ロシア軍による侵攻が続くウクライナでは、多くの市民が当たり前の日常を奪われ、今も苦しみの渦中にいます。中でも高齢者は、健康、障がいや貧困などのさまざまな困難を同時に抱えていることが多く、他の年代と比較しても、特に危険に晒されやすい状況にあります。しかしロシアによる占領地への人道支援の妨害もあり、彼らのための安全な住居も、医療や生活のサポートも、十分に提供されていません。
セベロドネツクに住む70歳のニーナさんは、戦闘が始まった頃、部屋の隅でひとり侵攻に耐えていましたが、家の隣に砲弾が落ちてきて、救急隊員に救出されました。彼女は14日間の入院を経て、現在、国立の老人ホームに身を寄せています。

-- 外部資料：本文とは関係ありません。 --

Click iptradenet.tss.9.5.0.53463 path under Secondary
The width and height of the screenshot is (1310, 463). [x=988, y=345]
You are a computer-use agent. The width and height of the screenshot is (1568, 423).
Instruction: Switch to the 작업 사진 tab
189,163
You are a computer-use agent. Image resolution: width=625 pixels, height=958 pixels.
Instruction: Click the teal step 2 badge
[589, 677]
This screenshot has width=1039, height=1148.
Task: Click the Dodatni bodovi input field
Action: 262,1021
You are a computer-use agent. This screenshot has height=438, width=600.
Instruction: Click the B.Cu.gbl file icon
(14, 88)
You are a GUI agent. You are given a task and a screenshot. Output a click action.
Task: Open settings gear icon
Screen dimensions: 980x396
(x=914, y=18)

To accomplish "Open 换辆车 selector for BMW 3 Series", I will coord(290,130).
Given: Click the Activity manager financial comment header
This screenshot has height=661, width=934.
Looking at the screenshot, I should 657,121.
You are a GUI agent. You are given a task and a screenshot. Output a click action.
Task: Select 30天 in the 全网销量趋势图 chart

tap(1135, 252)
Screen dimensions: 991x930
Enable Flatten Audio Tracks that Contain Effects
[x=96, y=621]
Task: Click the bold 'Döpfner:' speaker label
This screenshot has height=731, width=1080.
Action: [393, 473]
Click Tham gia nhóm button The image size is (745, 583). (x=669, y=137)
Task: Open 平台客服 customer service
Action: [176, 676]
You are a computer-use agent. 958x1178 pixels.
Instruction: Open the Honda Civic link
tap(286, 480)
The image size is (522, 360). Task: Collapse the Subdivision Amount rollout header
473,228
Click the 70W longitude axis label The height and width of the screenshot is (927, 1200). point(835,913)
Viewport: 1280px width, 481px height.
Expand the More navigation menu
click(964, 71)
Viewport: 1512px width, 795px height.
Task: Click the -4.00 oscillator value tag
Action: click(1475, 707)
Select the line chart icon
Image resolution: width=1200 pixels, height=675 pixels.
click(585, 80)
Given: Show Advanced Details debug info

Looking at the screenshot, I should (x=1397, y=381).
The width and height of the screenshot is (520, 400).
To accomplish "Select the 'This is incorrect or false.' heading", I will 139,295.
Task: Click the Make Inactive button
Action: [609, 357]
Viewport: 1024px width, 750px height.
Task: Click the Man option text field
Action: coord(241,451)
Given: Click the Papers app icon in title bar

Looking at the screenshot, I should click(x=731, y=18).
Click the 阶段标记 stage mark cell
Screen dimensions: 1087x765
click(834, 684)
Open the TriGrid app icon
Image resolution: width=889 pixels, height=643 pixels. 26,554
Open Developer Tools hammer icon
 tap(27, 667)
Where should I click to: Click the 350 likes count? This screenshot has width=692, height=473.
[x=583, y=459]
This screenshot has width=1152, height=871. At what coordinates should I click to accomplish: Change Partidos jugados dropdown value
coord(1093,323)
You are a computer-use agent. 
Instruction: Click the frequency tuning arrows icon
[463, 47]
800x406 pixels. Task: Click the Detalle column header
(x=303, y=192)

戦争で我が家を失い、さらには自立した生活を奪われたニーナさんはこう話します。「どうしてこんな場所で暮らさなくてはならないの? 私には自分の家があって、今まで何一つ不自由なく、ひとりでも幸せに暮らしていたのに」
ウクライナの高齢者は、身体的、経済的にも特に弱い立場に置かれ、迅速かつ手厚い支援が必要です。ウクライナの高齢者が安全な場所で暮らせるよう、日本政府に支援を呼び掛けてください!
期 間: | この署名は終了しました。(2023年1月26日~5月23日) |
要請先: | 日本政府 林芳正外務大臣 |
2022年2月24日に始まったロシアの軍事侵攻によって、ウクライナの人びとは壊滅的な人権危機にさらされています。ウクライナではこれまでに少なくとも1万6000人以上の市民が死傷しており、また数百万人が故郷を追われたとされています。
ウクライナは、60歳以上の高齢者が人口の4分の1近くを占める、世界でも有数の「高齢者大国」でもあります。そして、多くの高齢者が深刻な危機に直面しています。ロシアが国際法に反して占領地への人道支援を妨害していることも、高齢者の安全に甚大な影響を及ぼしています。
高齢者の中には、長年住み慣れた家から離れたくないと思う人や、避難そのものが困難なために自宅に残らざるを得ない人も多くいます。アムネスティ・インターナショナルは、自宅に残った高齢者が砲撃に遭ったり、目を覆いたくなるようなひどい状況で保護されたりした事例を報告しています。
運よく避難できたとしても、安全な住まいを見つけられるとは限りません。賃貸料の高騰や年齢差別により、高齢者が新しい住まいを見つけることは大変困難です。屋根や窓のないような粗末な住居で暮らす人たちもいますが、自分で修理費を払う金銭的余裕はなく、厳しい冬を乗り切れるかが懸念されます。地域の中で高齢者を支えるネットワークも、軍事侵攻により崩壊してしまいました。
高齢者の中には、障がいを持っている人も多くいます。しかし避難所では、障がいを持つ高齢者へのサポートはほとんど提供されていません。その結果、少なくとも4,000人の高齢者が、国の高齢者・障がい者施設への入居を強いられました。ただ、そのような施設であっても、緊急事態下における人手と物資の不足により、十分なケアが受けられないことがあります。
ロシアのウクライナ侵攻により、何百万もの高齢者が安全な住まいを失いました。ウクライナの高齢者の命を守るために、今、国際社会によるウクライナへの惜しみない支援と、ロシアへの働きかけが急務となっています。